Kematian Dokter Muda Picu Desakan Perubahan Sistem Internship

Bahasa Kita – Sistem internship dokter kembali menjadi sorotan setelah kematian seorang dokter muda di Cianjur memicu desakan evaluasi menyeluruh. Ikatan Dokter Indonesia (IDI) menilai kondisi kerja dalam program tersebut perlu segera diperbaiki, terutama terkait durasi penugasan, upah, dan hak cuti yang dinilai belum layak.

Ketua Umum Pengurus Besar IDI, Slamet Budiarto, menyampaikan bahwa peristiwa ini tidak bisa dipandang sebagai kasus tunggal. Dalam catatan organisasi, setidaknya tiga dokter internship dilaporkan meninggal selama menjalani masa penugasan. Dua kasus lainnya masih dalam proses observasi.

Kami melihat ini sebagai alarm bagi sistem internship dokter. Ada hal mendasar yang perlu diperbaiki,” ujarnya, Sabtu (28/3/2026).

Desakan Perubahan Durasi dan Pola Penugasan

IDI secara terbuka mendorong pemerintah untuk meninjau ulang durasi program internship dokter yang saat ini berlangsung selama satu tahun. Menurut Slamet, masa tersebut dinilai terlalu panjang jika tidak diimbangi dengan sistem kerja yang proporsional.

Dalam usulan yang disampaikan, IDI menginginkan masa internship dapat dipersingkat menjadi tiga hingga enam bulan. Tujuannya untuk mengurangi tekanan berkepanjangan yang dialami dokter muda di lapangan.

Di sisi lain, pola penugasan juga dinilai perlu dievaluasi.

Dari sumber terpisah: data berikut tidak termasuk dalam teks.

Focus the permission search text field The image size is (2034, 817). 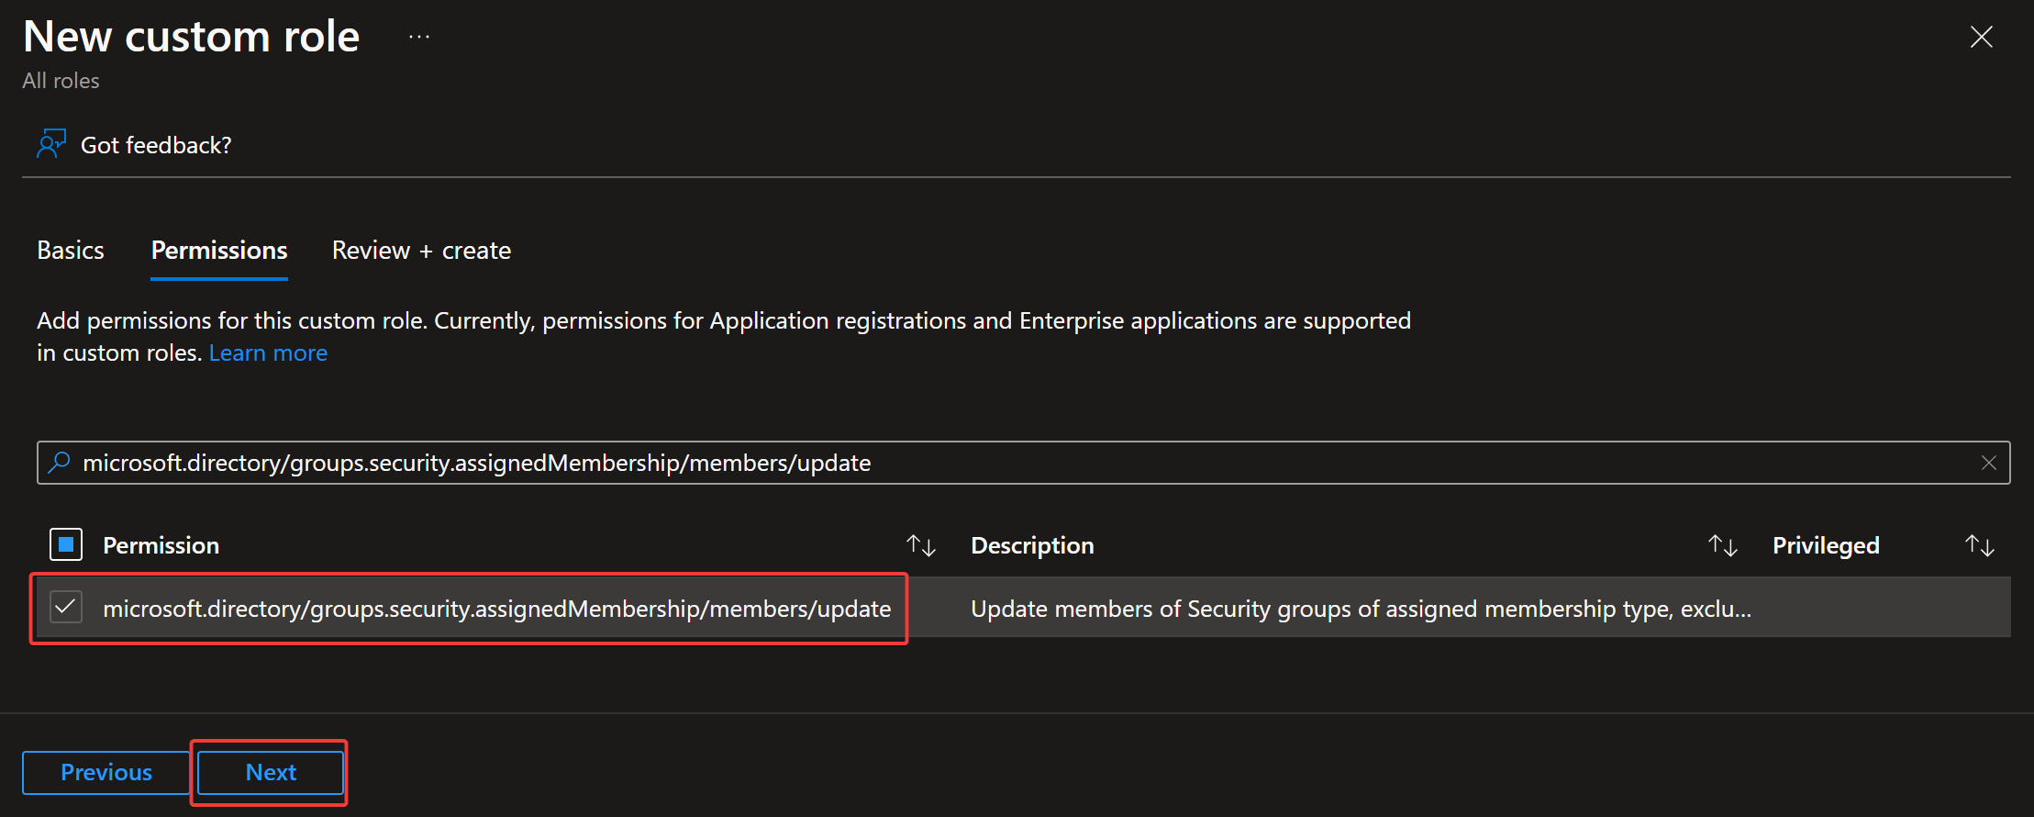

Banyak dokter internship ditempatkan di fasilitas kesehatan dengan beban pasien tinggi, sehingga intensitas kerja meningkat sejak awal penugasan.

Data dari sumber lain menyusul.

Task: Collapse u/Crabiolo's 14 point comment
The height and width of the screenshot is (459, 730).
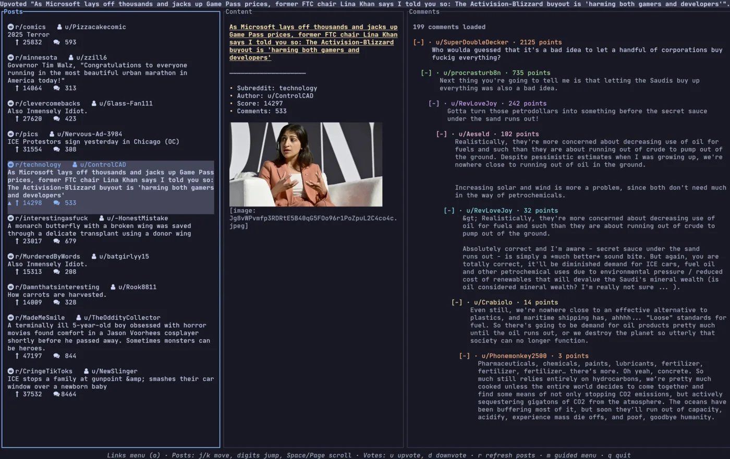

Hal ini terlihat dari kasus di Cianjur, di mana dokter berinisial AMW (26) baru menjalani satu bulan program internship di RSUD Pagelaran sebelum kondisinya memburuk.

Persoalan Upah dan Hak Cuti

Selain durasi, IDI menyoroti aspek kesejahteraan yang dinilai belum sejalan dengan beban kerja. Dalam praktiknya, banyak dokter internship menerima upah di bawah standar upah minimum regional (UMR).

Kondisi ini menjadi perhatian karena berbanding lurus dengan tuntutan kerja yang tinggi. Dokter internship tetap menjalankan tugas pelayanan medis secara penuh, termasuk menangani pasien dalam kondisi darurat.

Hak Istirahat yang Terbatas

Masalah lain yang disorot adalah keterbatasan hak cuti. Berdasarkan informasi yang dihimpun, waktu cuti yang diberikan kepada dokter internship kurang dari 12 hari dalam satu periode penugasan.

Dalam beberapa kasus, bahkan terdapat kewajiban mengganti waktu cuti, termasuk cuti melahirkan. Hal ini menunjukkan bahwa ruang istirahat bagi dokter muda masih sangat terbatas.

Di lapangan, kondisi tersebut berdampak langsung pada stamina kerja. Ketika waktu istirahat tidak mencukupi, risiko kelelahan meningkat dan berpotensi memengaruhi kondisi kesehatan.

Slamet menegaskan bahwa evaluasi sistem internship dokter tidak bisa ditunda. Menurutnya, perbaikan harus mencakup seluruh aspek, mulai dari durasi, distribusi beban kerja, hingga perlindungan dasar tenaga medis.

Kami akan segera mengirimkan surat kepada Menteri Kesehatan untuk mendorong perubahan sistem ini,” katanya.

Dalam konteks yang lebih luas, peristiwa ini memperlihatkan bahwa sistem internship dokter masih menghadapi tantangan struktural. Ketidakseimbangan antara tuntutan kerja dan pemenuhan hak menjadi titik yang terus disorot oleh organisasi profesi.